What are Horseshoes?
Modern horseshoes, normally, are made of metal. They are specifically designed for protection of the horse’s hooves. Without horseshoes, their hooves are subject to wear and injury, especially during prolonged running.
Horseshoes are affixed to the ground side, also called the palmar surface, of the horse’s hooves. The hoof walls have no nerves like the human nail, but are much thicker and larger. To attach a horseshoe, it’s nailed through the hoof wall. There are some cases when the horseshoe is glued instead.
The person who fits the horseshoe is called a farrier. A farrier is trained to assess the hoof for potential lameness, fitting the proper shoes, and doing remedial tasks when required. In the U.K., only legally qualified and experienced people are allowed to fit horseshoes.
Where Did It All Begin?
Long before the first modern horseshoe came up, man has been taking care of the horse’s hooves.
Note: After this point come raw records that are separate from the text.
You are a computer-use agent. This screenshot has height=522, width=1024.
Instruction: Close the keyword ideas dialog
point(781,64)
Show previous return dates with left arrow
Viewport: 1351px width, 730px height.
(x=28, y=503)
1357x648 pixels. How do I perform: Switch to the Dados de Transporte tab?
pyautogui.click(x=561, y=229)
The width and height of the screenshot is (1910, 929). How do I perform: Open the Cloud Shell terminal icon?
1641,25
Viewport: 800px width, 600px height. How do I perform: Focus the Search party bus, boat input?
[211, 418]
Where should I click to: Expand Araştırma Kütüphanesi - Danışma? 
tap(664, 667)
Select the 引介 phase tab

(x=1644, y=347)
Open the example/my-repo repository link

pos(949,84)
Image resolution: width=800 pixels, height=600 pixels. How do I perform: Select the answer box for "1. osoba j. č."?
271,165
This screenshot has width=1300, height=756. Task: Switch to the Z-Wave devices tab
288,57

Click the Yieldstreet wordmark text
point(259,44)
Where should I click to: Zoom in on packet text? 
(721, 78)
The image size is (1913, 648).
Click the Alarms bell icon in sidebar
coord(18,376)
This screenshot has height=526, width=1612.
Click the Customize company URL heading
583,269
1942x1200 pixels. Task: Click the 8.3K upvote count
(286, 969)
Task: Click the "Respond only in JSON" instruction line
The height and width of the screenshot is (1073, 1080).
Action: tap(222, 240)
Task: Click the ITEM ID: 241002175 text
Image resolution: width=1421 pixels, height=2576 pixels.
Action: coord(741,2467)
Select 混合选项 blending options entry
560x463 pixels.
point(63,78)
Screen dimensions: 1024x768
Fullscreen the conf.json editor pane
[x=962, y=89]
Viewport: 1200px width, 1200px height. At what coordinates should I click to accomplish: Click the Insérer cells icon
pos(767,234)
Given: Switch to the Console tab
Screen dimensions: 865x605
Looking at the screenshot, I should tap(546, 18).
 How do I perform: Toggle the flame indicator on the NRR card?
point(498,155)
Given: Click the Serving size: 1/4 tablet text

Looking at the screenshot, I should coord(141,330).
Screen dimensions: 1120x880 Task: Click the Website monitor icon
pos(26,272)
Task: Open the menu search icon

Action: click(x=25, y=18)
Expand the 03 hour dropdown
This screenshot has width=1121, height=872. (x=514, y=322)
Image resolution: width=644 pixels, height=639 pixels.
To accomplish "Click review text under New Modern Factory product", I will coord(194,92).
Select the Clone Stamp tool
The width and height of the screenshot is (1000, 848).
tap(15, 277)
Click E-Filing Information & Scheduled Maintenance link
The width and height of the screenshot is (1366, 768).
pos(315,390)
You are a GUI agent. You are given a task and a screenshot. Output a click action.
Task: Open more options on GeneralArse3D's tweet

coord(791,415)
Throughout Asia, horsemen covered their horses’ hooves with boots made out of woven plants or leather hides.
These primitive horseshoes were often put on horses who had injured or sore feet. The boots protected against future injuries and allowed the feet to heal.
At the turn of the 1st century, the ancient Romans deemed the woven boots not enough for the paved roadways they had laid. Steeds had become a valuable tool of war during that time.
To improve protection, horses were outfitted with sandals which were inspired by those worn by Roman soldiers. A combination of metal and leather materials were used to cover the horses’ hooves and then fastened using leather straps.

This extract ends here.